The proper question, however, is, “Enough for what?”But definitely read the whole article.A single season of UZR is a point along the spectrum of true talent, but the error range for that single point is so large as to mean almost nothing. So yes, one season of UZR is not enough to determine a players true talent level.
Bronzing a player’s glove after a single season would be as foolish as enshrining a hitter after just 400 plate appearances.
HOWEVER! That is only when we are talking about true talent levels. Many people who use UZR suppose incorrectly that since a single season does not accurately report true talent levels we can effectively ignore that season until there’s a wealth of data.
But just because a single season does not tell us a player’s true talent, it does not mean that year’s UZR tells us nothing. To the contrary, the data shows us the story of the season, it describes the season precisely.
Really, it's pretty intuitive. If a guy hits .400 for 200 PA, we don't want to call him a ".400 hitter". But he really did get hits in 40% of his at bats. That's not to say UZR is perfect, obviously. But we should be considering our question before dismissing it due to small sample size. Small samples are a problem if you want to use them to estimate the whole population -- but as measures of that specific thing, they can be perfectly fine.
To be fair, the author probably overstates the case slightly. UZR is still an estimation, a translation of what happened, not a direct measurement -- unlike, say, batting average, which just counts events and does not place differential estimated value on them.

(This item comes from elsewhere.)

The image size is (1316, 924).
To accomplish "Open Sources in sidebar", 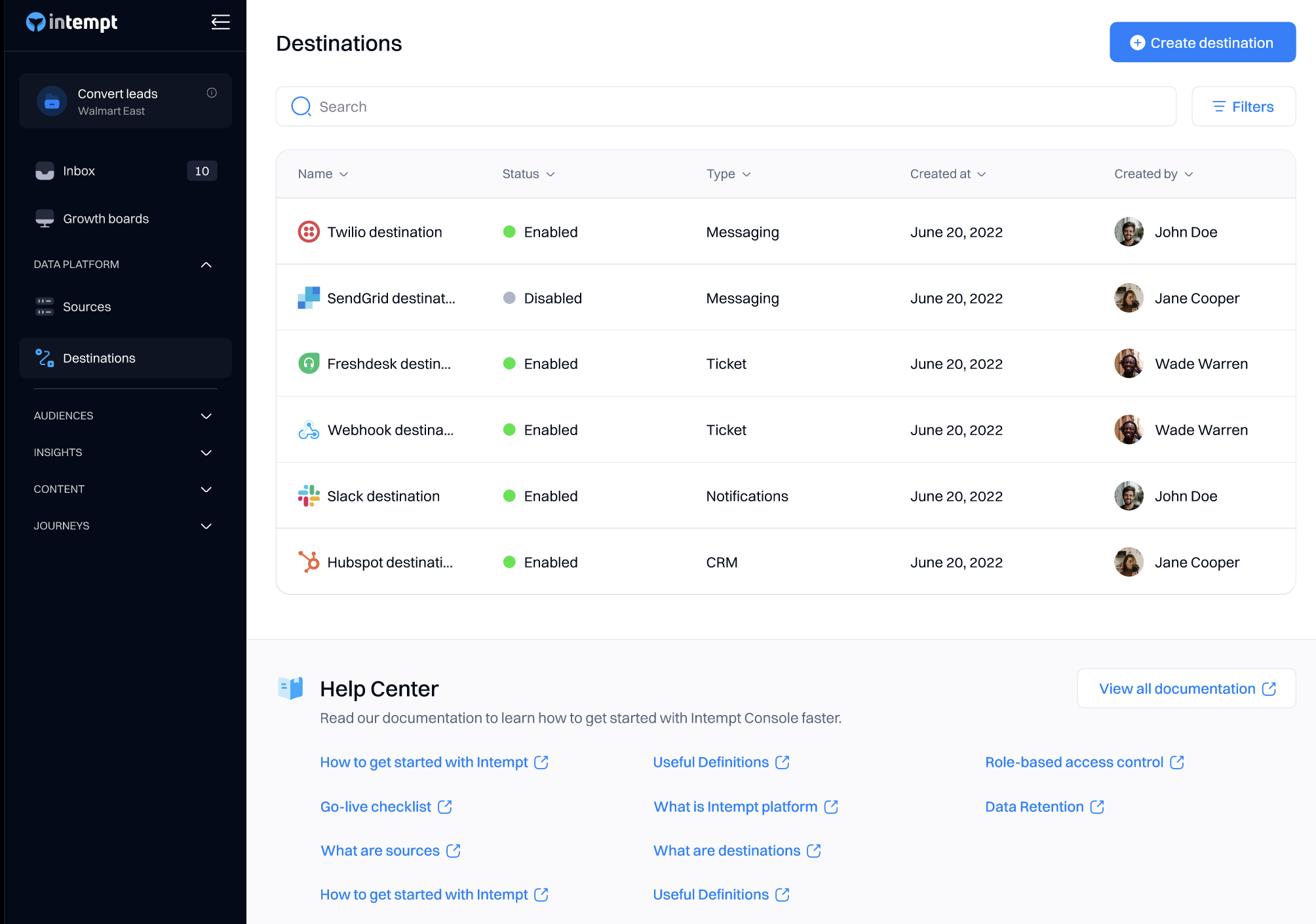I will point(87,307).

Lastly, I would just say, be thoughtful about your own perceptions. Human memory is a funny thing. What we choose (subconsciously) to flag as memorable is based in large degree on our existing beliefs and understandings. And when we do reflect, we choose a narrative first and then create the images. In short, our memories aren't good at systematically recalling and summarizing series' of events over time. So when we try to judge a guy's defense, in the absence of data we immerse ourselves in that shapes the narrative (like we do with OPS), we're likely defaulting back to some big-picture summary of ability rather than actual performance over the last year. Useful for getting a reasonable estimate of true-talent, not so useful for a given year. If the data conflicts with our perception, we should consider it's our perceptions that are unreliable.